• [Your objective] Your answer must be the exact lines of the listing below that run from the line with "The height and" to the line with "Where should I", ends included, and no pictures.

• [Recorded information]
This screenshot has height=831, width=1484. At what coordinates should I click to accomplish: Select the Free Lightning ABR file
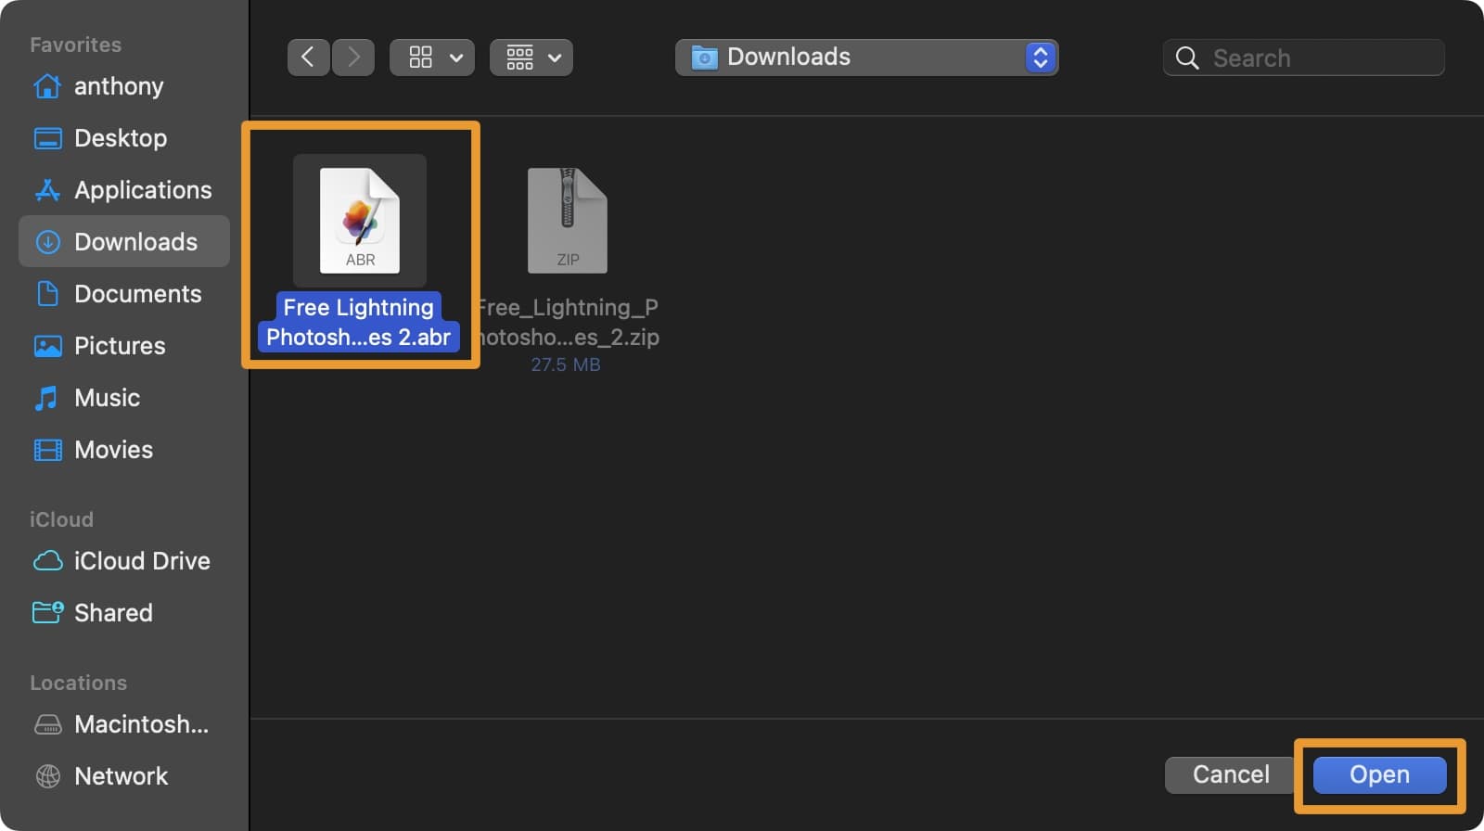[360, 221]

---

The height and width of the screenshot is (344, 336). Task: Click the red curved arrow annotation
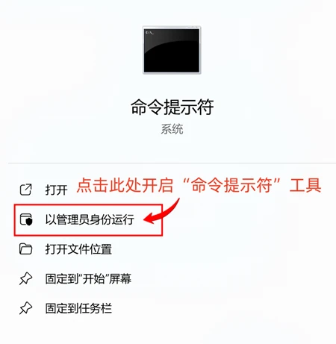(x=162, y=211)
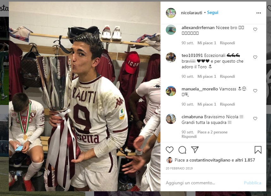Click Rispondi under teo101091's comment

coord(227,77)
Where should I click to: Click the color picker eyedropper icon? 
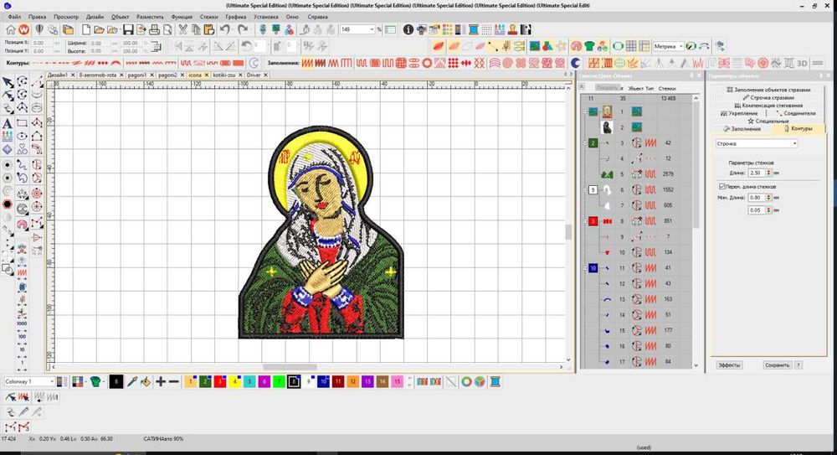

• [Solution below]
The height and width of the screenshot is (344, 336). Task: Click the red curved arrow annotation
(x=162, y=211)
Click Rispondi under teo101091's comment

coord(227,77)
Where should I click to: Click the color picker eyedropper icon? 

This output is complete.